On January 3, 2026, Matthews scored his 421st goal, passing Mats Sundin as the all-time leading goal scorer for the Maple Leafs. On March 13, following a hit from Anaheim Ducks defenseman Radko Gudas, where Matthews took a direct knee-on-knee hit to his left leg, it was announced that Matthews would be out for the remainder of the season due to a tear of his MCL. Matthews' teammates lack of response to Gudas' season-ending injury of their captain during the game caused a notable controversy in Toronto for the remainder of the season, which led to some more physical play from the team as the season drew to a close, including teammate Max Domi fighting Gudas at the opening faceoff in a Ducks-Maple Leafs rematch on March 30 which featured the head of the NHL's Department of Player Safety (George Parros) in attendance given expected heightened tensions. Despite this, the Maple Leafs bottomed out in the standings as the season drew to a close to miss the playoffs for the first time in Matthews' career. Matthews finished the season with 53 points (27 goals, 26 assists) in 60 games.

==International play==

Matthews helped lead the United States under-18 team to gold at the 2014 World U18 Championship. He did so again in the 2015 edition, leading the tournament in scoring and being named the most valuable player (MVP), as well as earning the top forward slot on the Media All-Star Team.

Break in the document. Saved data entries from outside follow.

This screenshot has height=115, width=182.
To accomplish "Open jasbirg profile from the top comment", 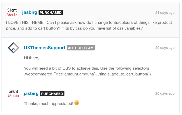I will [x=30, y=12].
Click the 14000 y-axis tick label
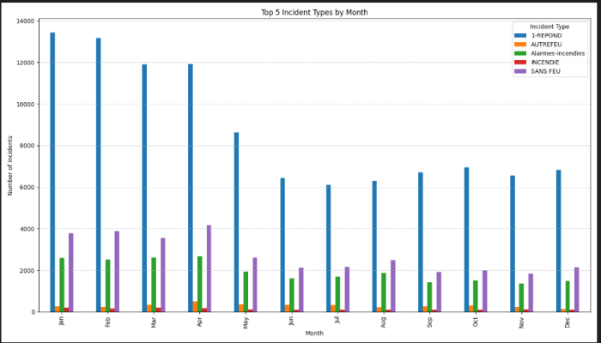The height and width of the screenshot is (343, 601). click(26, 21)
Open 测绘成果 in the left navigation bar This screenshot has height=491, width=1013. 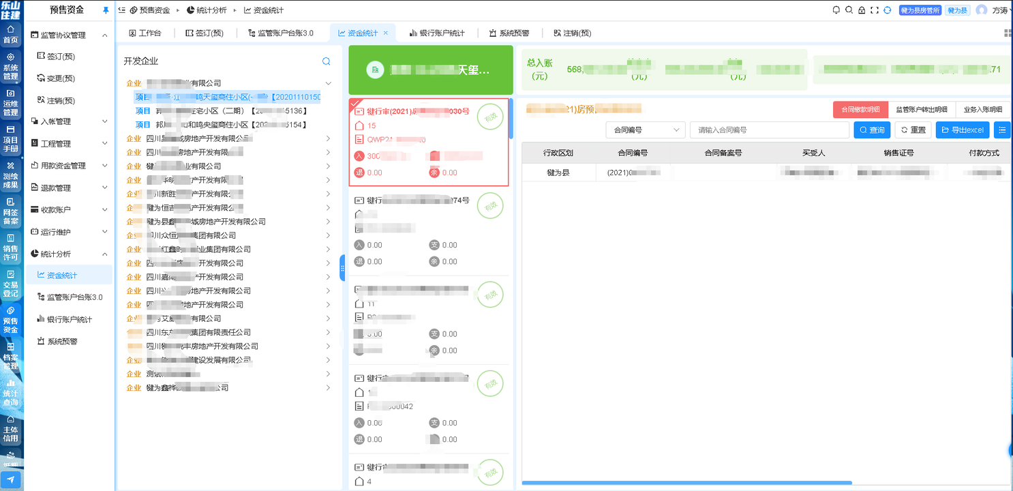click(x=11, y=175)
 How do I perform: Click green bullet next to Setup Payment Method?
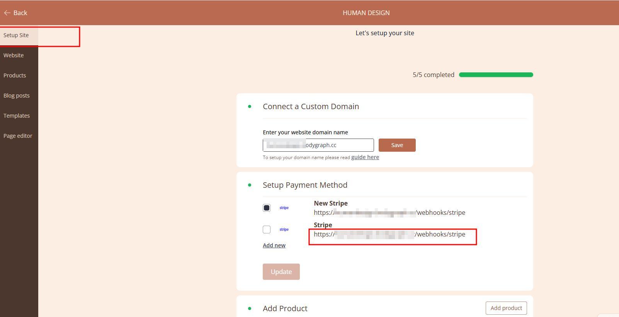tap(250, 185)
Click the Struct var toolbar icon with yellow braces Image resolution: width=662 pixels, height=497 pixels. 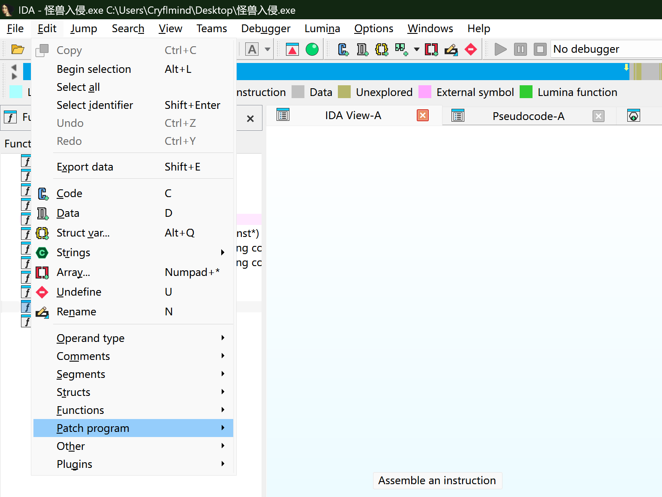point(381,50)
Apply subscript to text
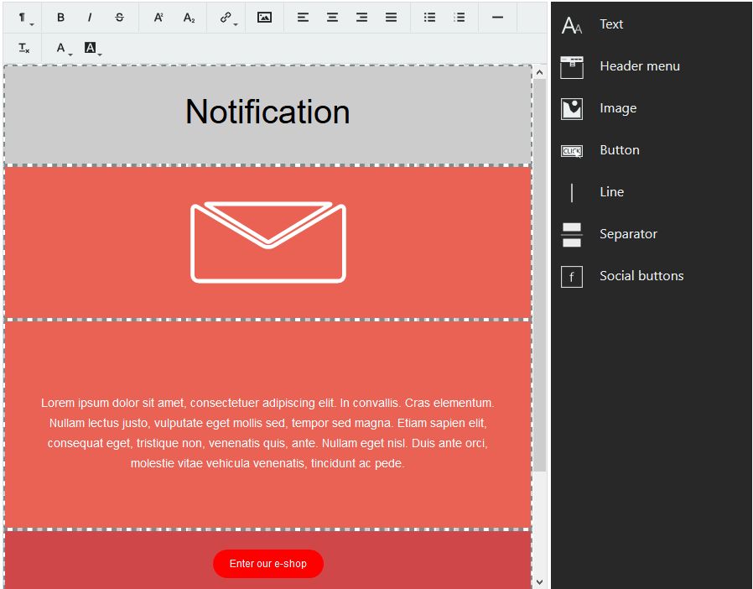Viewport: 753px width, 589px height. pyautogui.click(x=189, y=17)
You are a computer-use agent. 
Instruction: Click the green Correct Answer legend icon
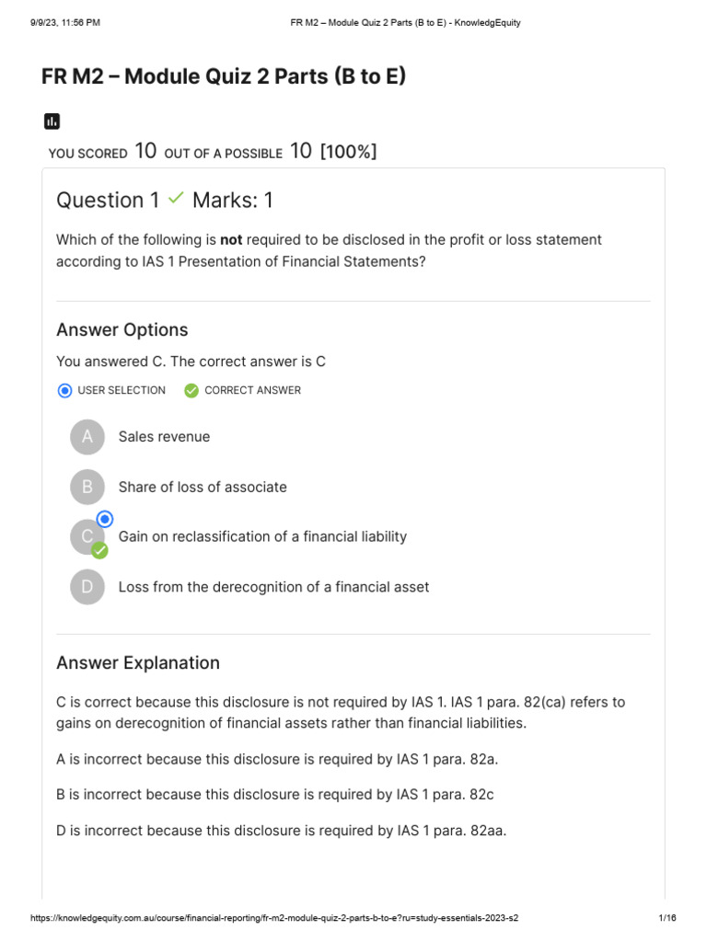click(x=191, y=391)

He was also named to the roster for the 2015 Deutschland Cup, but was forced to pull out of the tournament due to a back injury.

At the 2016 World Junior Championships, Matthews and Matthew Tkachuk each recorded 11 points to lead the United States junior team in scoring. After losing in the semifinals, the United States defeated Sweden to win the bronze medal. His seven goals in the tournament were one short of Jeremy Roenick's American record of eight, which was set in 1989. In recognition of his play, Matthews was named to the tournament All-Star Team. Later that year, Matthews played with the United States senior team at the 2016 World Championship, during which he led the team in points.

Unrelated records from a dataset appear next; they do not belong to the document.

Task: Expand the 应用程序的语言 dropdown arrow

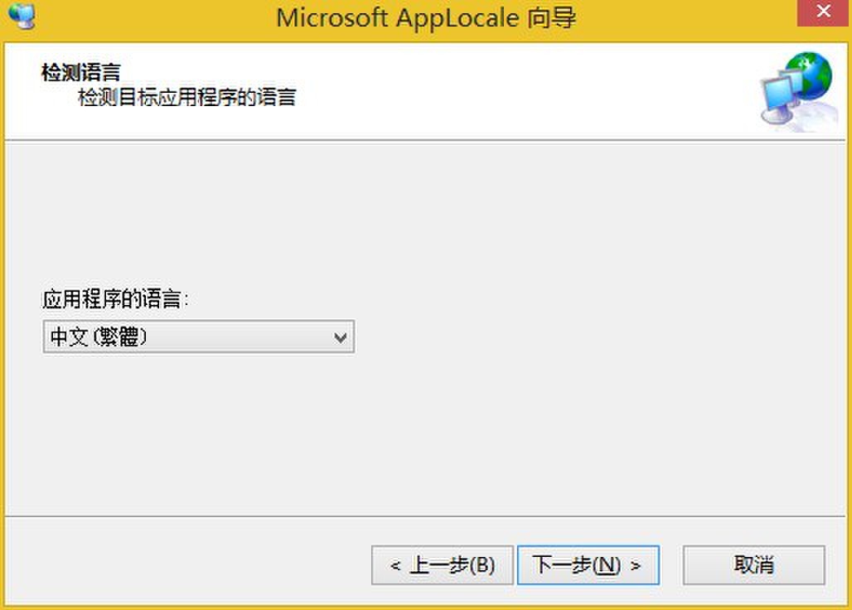Action: 340,338
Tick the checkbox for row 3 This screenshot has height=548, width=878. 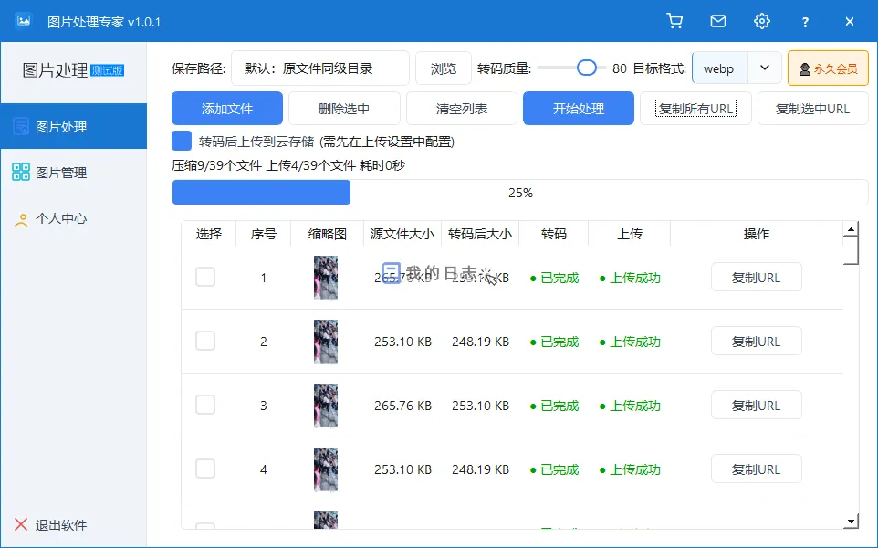point(205,405)
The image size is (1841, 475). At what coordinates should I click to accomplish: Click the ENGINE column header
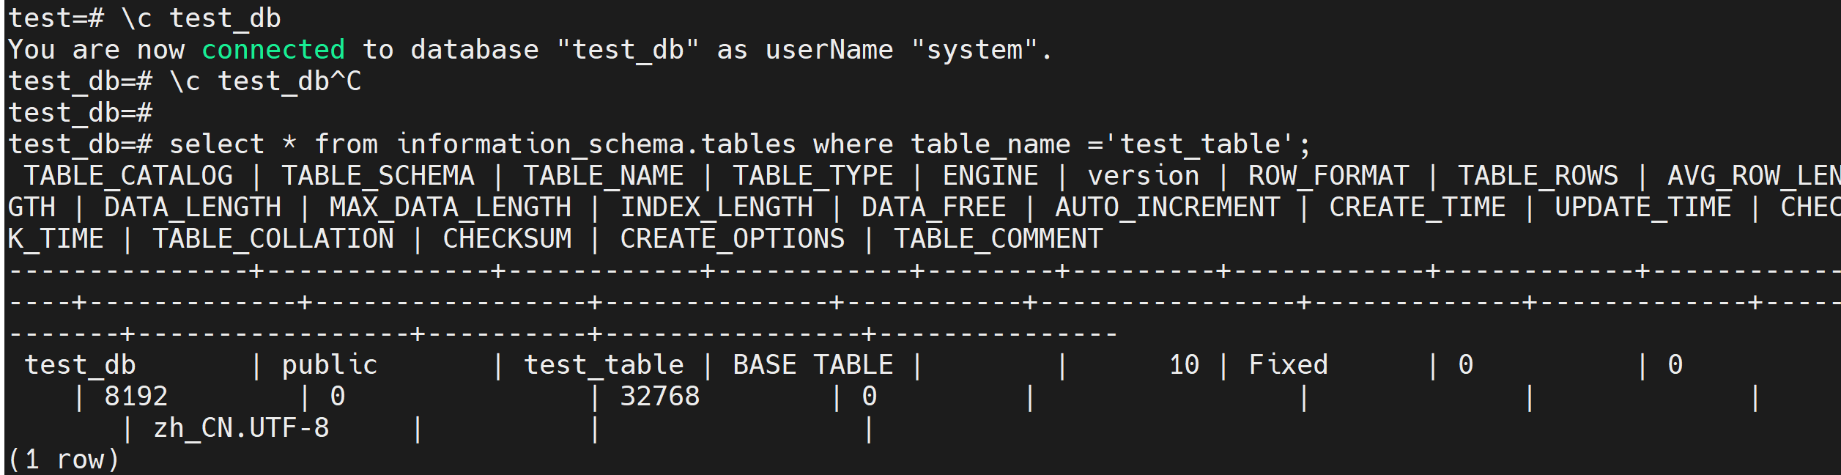coord(990,176)
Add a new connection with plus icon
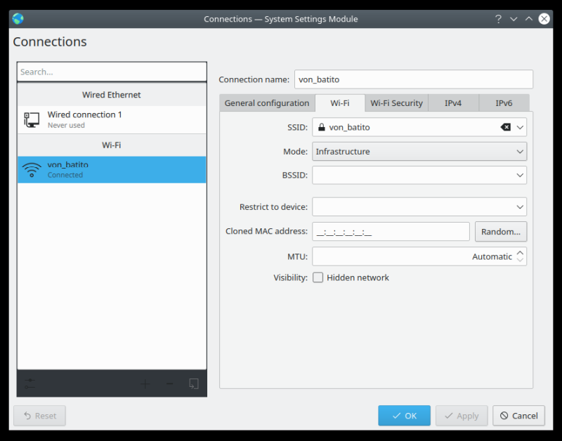Viewport: 562px width, 441px height. click(x=145, y=383)
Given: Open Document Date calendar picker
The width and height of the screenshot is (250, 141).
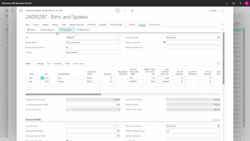Looking at the screenshot, I should tap(218, 38).
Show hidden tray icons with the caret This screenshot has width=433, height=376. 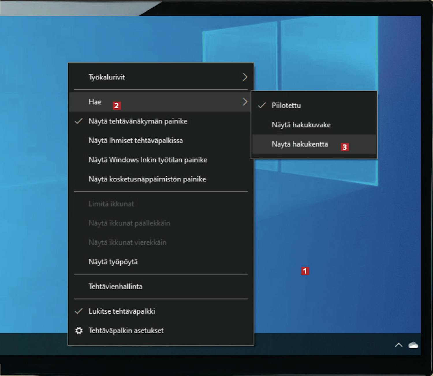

Later in 2016, Matthews was announced as a member of Team North America for the 2016 World Cup of Hockey. He began the pre-tournament games as a left wing on the third line, playing alongside Ryan Nugent-Hopkins and Nathan MacKinnon. After impressing, he began the tournament on the top line with Jack Eichel and Connor McDavid. The three found chemistry, but were unable to help North America to a medal finish. Matthews finished the tournament with three points in three games played. Following the Toronto Maple Leafs' first-round elimination in the 2017 playoffs, he was advised by the team to forego participating in the 2017 World Championship and to rest instead.

In January 2025, Matthews was announced as the captain of the United States team for the 4 Nations Face-Off. Missing one game due to injury, he played a total of three games, including in the finals against Canada. Across those games, he had just three points, all of them being assists. The United States was the runner-up in the tournament after losing to Canada 2–3 in overtime.

On June 16, 2025, Matthews was one of six players named to the United States' preliminary roster for the 2026 Winter Olympics. On February 8, 2026, he was named captain of the team's final 25-player roster. On February 22, 2026, he led Team USA to capture their third men's ice hockey Olympic gold medal, beating the Canadian team (and former long-term teammate Mitch Marner) in a 2–1 overtime win. This was also the first gold medal for the U.S. team since 1980. Amid backlash faced by the men's Olympic hockey team regarding the inclusion of FBI director Kash Patel during their gold medal celebrations and members of the team laughing at President Trump's comments of being impeached if he did not invite the women's team to the White House, Matthews was among the majority who visited with the president, calling it "an incredible honor". Matthews later told reporters that there is shared respect and excitement between the both teams.

==Personal life==
Matthews comes from a family of athletes, with his father having played college baseball and with an uncle, Wes Matthews, who briefly played in the National Football League for the Miami Dolphins. His father is the chief technology officer of a manufacturing company based in New Jersey. He has two sisters: Alexandria, who is three years older, and Breyana, who is five years younger. Due to his mother's Mexican ancestry, Matthews can speak some Spanish.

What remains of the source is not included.